Beginning in 2012, a four-semester, 17-month, late-August-entry option joins the list of School of Nursing accelerated offerings leading to a bachelor of science (BS) with a major in nursing. The School will now offer only accelerated BS options for those who hold a bachelor’s degree in another discipline. In addition to the 17-month August entry, those options include a June-entry 13-month BS and a January-entry BS to master of science in nursing [Clinical Specialist] with paid residency. All accelerated options can lead to a master’s degree.
The new 17-month BS is designed for students with a bachelor’s degree in another discipline who are eager to begin their nursing career but want the flexibility of a course of study longer than the 13-month accelerated option.
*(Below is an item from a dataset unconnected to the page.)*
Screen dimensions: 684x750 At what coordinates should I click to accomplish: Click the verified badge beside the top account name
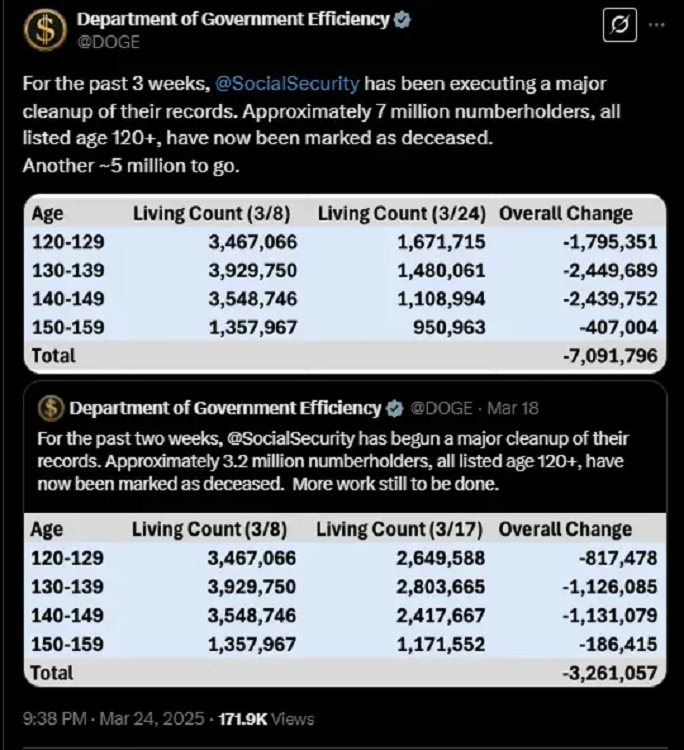[x=402, y=20]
The four-semester program, which begins in late August, concludes in December of the following year and features a four-week inter-session. During this extended break from mid-December through January, students can explore career paths, seek experiential learning, investigate research opportunities, and take elective courses.
According to School of Nursing associate dean for student affairs Sandra Angell, MLA, RN, an all-accelerated format addresses the strong preferences of prospective Hopkins students. “We are finding that with each pool of applicants for our bachelor’s program, those who hold a previous degree are in the clear majority—and their numbers continue to grow. They are former Peace Corps volunteers who have experienced the global need for nurses; computer and information science technologists who see a future in nursing and health informatics; and others from all professions and disciplines who recognize that nursing provides both career fulfillment and unlimited opportunities.” She adds, “They are eager to launch their new careers as efficiently as possible and are more than capable of doing so through an accelerated program.”
Dean Martha N. Hill, PhD, RN, explains that the School of Nursing’s leadership decision to offer only accelerated BS formats also was influenced by The Future of Nursing, issued by the Institute of Medicine and the Robert Wood Johnson Foundation. “This report and the data on which it is based show that nurses who provide the highest quality and safest care have at least a bachelor’s degree. Our experience clearly demonstrates that the Johns Hopkins nursing students who already have a bachelor’s degree are mature, well-prepared, and ready to successfully complete an accelerated program and enter the nursing profession. We are able to recruit, prepare, and rapidly move these outstanding students into the healthcare workforce—while continuing the highest of educational standards.”
Hill adds that in today’s economy, nursing remains one of the best opportunities for those who are seeking a new career. Her advice to them is: “Come to Johns Hopkins, become a nurse, and go into the world to make a difference!”